Knowledge about the stress regime is of great importance to understand or
even to predict the hydraulic fracturing process (Cornet, B´ erard, and Bourouis,
2007; Evans et al., 2005b). Borehole breakouts, borehole fractures, microseismic
events, and stimulation pressures have been evaluated to confine the orientation
and amplitude of the principal stress components.
One method to reduce the risk of creating shortcuts is the isolation of intervals
in the borehole and the successive stimulation of these intervals. Such a strategy is
also favorable to reduce the risk of creating larger seismic events.
Cases of induced seismicity have been reported from hydraulic stimulation
programs in geothermal wells, but not all geological formations are prone to these
events. Induced seismic events, which could be felt at the surface, have been
reported from hard rock environments. Since the permeability in these formations
is a fracture- permeability, the pressures generated to frac the formation can only
diffuse through the fracture and fault network, which will lead to a reduction in
effective stress. In sedimentary environments, due to their matrix porosity and
permeability, elevated pressures will not focus on fracture and fault pathways, but
diffuse through the porous matrix. A potentially considerable sedimentary coverage
of a hydraulically stimulated hard rock formation will also damp induced seismic
events.
Controlling the reservoir growth while stimulating or circulating is an important
issue for all projects in low permeable rock (Baria et al., 2006). Microseismic
monitoring gives 3-D time-resolved pictures of event location and magnitude from
which the fractured rock volume can be inferred. This method has evolved to the key
technique to map the reservoir in HDR projects (Niitsuma, 2004; Wallroth, Jupe,
and Jones, 1996; Dorbath et al., 2009). In current projects, (Soultz; Cooper Basin,
Australia) the microseismic event distribution serves for the determination of the
target area for new wells. More recently, microseismic monitoring has become
important to detect and to control larger seismic events, which might occur during
stimulation in geological active areas (Bommer et al., 2006).

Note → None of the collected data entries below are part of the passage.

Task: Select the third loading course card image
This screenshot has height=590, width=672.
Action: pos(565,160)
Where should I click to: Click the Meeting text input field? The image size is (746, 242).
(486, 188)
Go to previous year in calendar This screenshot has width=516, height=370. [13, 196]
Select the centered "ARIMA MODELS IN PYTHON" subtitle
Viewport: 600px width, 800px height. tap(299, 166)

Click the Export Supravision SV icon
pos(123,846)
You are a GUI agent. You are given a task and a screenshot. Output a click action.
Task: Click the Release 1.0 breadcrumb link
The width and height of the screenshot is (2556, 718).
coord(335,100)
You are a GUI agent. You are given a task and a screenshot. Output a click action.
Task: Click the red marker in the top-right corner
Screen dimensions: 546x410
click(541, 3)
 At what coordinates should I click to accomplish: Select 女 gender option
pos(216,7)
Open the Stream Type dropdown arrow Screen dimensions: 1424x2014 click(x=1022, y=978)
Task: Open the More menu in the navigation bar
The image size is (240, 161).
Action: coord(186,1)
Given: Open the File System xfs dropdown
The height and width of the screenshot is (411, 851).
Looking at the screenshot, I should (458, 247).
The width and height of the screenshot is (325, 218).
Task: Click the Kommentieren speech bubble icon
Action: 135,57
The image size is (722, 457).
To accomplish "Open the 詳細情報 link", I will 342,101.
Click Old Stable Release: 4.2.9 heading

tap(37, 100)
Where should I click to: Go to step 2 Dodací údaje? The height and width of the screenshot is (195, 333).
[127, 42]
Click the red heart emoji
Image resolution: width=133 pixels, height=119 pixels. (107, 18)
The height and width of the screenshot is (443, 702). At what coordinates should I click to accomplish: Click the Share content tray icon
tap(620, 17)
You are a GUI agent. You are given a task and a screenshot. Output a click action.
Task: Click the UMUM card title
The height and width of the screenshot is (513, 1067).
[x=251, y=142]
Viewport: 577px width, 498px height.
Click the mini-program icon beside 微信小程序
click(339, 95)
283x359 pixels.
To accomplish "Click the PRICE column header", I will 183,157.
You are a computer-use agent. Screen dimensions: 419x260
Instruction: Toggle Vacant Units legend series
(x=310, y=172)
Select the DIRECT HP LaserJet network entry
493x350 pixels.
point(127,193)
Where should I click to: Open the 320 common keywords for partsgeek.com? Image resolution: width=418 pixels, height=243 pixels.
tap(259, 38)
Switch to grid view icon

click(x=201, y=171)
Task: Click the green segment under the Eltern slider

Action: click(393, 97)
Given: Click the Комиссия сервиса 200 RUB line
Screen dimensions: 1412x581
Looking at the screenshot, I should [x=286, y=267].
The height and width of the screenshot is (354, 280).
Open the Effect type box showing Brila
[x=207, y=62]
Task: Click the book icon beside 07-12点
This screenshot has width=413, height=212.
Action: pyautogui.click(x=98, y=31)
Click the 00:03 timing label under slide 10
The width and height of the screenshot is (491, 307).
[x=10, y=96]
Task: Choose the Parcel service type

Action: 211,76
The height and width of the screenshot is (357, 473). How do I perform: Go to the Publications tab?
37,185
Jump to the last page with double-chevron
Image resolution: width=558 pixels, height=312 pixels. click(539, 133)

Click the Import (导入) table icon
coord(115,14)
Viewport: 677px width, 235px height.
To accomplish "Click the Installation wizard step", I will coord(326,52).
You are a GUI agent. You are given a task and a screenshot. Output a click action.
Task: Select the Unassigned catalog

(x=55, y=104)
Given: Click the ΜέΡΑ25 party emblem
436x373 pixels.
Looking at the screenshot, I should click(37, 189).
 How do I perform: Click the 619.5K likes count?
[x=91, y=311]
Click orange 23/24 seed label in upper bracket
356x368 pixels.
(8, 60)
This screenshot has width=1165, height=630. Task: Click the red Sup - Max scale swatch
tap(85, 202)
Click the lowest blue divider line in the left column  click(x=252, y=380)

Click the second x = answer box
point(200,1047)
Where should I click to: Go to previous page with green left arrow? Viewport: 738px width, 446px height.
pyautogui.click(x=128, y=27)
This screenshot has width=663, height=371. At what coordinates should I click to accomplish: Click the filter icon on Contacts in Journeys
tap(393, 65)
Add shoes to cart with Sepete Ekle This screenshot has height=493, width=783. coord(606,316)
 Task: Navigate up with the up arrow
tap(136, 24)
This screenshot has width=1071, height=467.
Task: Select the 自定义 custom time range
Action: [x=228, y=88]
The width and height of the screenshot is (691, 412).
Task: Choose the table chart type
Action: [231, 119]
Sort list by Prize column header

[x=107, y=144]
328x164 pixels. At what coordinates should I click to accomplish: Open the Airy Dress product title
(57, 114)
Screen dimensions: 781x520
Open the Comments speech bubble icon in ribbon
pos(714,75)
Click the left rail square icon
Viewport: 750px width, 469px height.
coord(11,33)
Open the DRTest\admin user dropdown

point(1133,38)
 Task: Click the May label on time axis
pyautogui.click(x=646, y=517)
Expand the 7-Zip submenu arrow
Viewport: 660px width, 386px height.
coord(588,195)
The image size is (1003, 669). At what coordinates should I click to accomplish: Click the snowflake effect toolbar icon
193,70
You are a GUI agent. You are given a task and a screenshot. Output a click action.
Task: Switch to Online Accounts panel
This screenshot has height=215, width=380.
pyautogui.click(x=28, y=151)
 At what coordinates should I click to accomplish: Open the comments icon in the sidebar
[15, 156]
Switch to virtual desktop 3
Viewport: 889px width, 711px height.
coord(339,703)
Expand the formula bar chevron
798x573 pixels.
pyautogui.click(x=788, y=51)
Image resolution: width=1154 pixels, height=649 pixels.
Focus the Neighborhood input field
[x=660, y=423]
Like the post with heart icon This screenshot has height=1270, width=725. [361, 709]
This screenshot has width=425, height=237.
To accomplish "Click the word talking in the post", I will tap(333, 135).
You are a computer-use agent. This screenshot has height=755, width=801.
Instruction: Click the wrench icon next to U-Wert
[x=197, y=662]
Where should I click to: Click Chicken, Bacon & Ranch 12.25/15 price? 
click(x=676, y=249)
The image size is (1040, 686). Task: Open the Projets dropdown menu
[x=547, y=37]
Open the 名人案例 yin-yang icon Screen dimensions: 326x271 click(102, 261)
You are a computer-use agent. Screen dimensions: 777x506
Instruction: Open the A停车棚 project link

4.5.1.2 Waterfrac Treatments
Waterfrac treatments are applied in low permeable or impermeable rocks with
high amounts of water to produce long fractures with low width compared to the
following treatments. In general, waterfrac treatments produce long fractures in
the range of a few 100 m with low apertures of approximately 1 mm and hence low
conductivity. The success of the treatment depends on the self propping of the rock
and on the potential of shear displacement (Figure 4.4).
The flow rate during waterfrac treatments can be constant during the whole
treatment or vary in a cyclic manner with several high flow rates followed by low
stages. Simulations have shown that the impact of high flow rates for the fracture
performance is better, even if the intervals are limited in time, compared to a
constant flow rate.